Uma das primeiras tendências que temos é de olhar para os grandes desafios do continente numa perspectiva de problema. Os problemas existem, não vamos negá-los, mas prefiro olhar como oportunidades. E há oportunidades extraordinárias no continente, que podem resultar em crescimento económico mais acelerado, mais equitativo e mais distribuído, quer entre regiões, quer entre países da mesma região, quer entre cidadãos.

Quais são essas oportunidades?

De longe, a primeira, é o acordo de livre comércio africano. Esse acordo que já foi assinado por 54 países e retificado por 46, quando implementado, poderá gerar mais de 30 milhões de empregos e o impacto ao nível das receitas para o continente ultrapassa os 450 mil milhões de dólares. É uma oportunidade que já está a materializar-se e sentimos que Cabo Verde, mais uma vez, não está a acompanhar esta dinâmica. Mas temos também o aumento de investimento nas infraestruturas no continente, os grandes corredores que combinam rodoviário, ferroviário, hidroviário, mas também ligado a transporte marítimo e aéreo – de carga e passageiros. É ainda um grande desafio, transportar mercadorias e pessoas é muito difícil, é caro e essa é uma das razões para as diferenças de crescimento entre regiões e países, de que falámos há pouco.

Outro desafio, que não é novo, mas que voltou em força é a dificuldade de acesso a financiamento.

Já era um problema, com o aumento das taxas de juros e da inflação foi agravado e está a dificultar o acesso do continente a recursos financeiros, quer ao nível do financiamento público para o investimento público, quer o financiamento de empresas. O aumento das taxas de juro, a valorização do dólar, a subida da inflação está a ter este outro impacto desastroso em África. O dólar valorizou-se, em média, 20% nos últimos seis meses. O FMI lançou uma iniciativa de aumentar o fluxo financeiro, o BAD também aumentou a sua carteira para África, mas ainda é um grande desafio.

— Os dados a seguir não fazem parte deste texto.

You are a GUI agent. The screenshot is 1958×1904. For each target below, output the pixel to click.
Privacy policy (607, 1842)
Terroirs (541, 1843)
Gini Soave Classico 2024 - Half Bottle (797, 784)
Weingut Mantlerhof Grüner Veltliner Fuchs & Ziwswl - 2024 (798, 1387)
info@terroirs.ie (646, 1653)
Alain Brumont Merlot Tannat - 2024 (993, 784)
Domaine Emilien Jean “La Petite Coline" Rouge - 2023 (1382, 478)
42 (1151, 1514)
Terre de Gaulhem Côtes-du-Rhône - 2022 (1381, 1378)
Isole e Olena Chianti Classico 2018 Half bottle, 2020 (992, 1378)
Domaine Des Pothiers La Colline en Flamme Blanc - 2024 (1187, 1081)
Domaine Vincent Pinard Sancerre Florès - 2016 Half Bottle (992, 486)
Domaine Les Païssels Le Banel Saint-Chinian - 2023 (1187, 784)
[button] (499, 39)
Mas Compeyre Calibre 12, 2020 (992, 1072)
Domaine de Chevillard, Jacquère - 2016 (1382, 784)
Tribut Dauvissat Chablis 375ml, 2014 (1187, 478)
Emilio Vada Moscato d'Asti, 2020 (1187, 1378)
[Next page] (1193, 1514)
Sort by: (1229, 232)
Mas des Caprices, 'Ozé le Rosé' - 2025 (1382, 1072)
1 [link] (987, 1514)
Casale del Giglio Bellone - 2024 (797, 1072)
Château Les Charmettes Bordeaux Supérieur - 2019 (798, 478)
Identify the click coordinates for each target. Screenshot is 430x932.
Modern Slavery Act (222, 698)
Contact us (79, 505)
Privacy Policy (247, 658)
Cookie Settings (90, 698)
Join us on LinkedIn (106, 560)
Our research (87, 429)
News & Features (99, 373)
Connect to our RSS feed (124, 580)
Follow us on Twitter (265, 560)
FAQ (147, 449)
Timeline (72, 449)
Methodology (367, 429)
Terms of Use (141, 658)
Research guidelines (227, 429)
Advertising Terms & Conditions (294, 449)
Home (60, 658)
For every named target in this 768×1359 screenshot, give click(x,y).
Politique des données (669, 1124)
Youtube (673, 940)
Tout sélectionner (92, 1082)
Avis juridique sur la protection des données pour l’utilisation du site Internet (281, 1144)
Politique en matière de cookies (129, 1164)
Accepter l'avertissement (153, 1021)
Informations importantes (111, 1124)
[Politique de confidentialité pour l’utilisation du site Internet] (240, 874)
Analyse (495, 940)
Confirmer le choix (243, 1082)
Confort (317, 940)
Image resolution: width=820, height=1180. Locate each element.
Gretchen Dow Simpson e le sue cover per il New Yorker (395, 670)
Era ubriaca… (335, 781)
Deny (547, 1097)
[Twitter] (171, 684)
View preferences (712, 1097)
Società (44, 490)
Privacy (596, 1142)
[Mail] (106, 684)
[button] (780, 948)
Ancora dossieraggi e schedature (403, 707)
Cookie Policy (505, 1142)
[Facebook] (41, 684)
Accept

Desviámo-nos da nossa conversa, porque estávamos a falar de oportunidades.

Para mim, há dois outros potenciais que vale a pena sublinhar. Um, é o stock de jovens do continente. Às vezes tendemos a avaliar isso como um problema, quando nos chegam as notícias desses jovens em botes a atravessar o Mediterrâneo, mas quando olhamos friamente e com um certo distanciamento, vemos que é um potencial gigantesco de crescimento económico para África. Há um outro potencial, que é a contribuição do potencial de África para as mudanças climáticas, quer para mitigar as mudanças climáticas, quer para reduzir o ritmo do crescimento das ameaças.

É como escreveu, quando foi convidado para integrar a rede de embaixadores da Acção Climática ACAAI (Africa Climate Action Advocacy Initiative), não se quer uma África apenas vítima dos efeitos das mudanças climáticas – que é um facto – mas também como parte importante das soluções.

Exactamente. Aliás, um dos principais objectivos desta rede é também passar essa mensagem positiva, África é uma das vítimas, não queremos esconder, mas queremos também este outro discurso: que há oportunidades, que África pode jogar um papel importante, que África tem recursos naturais e humanos que podem ser fundamentais para contribuir para a mitigação dos efeitos das alterações climáticas, de desenvolvimento de soluções.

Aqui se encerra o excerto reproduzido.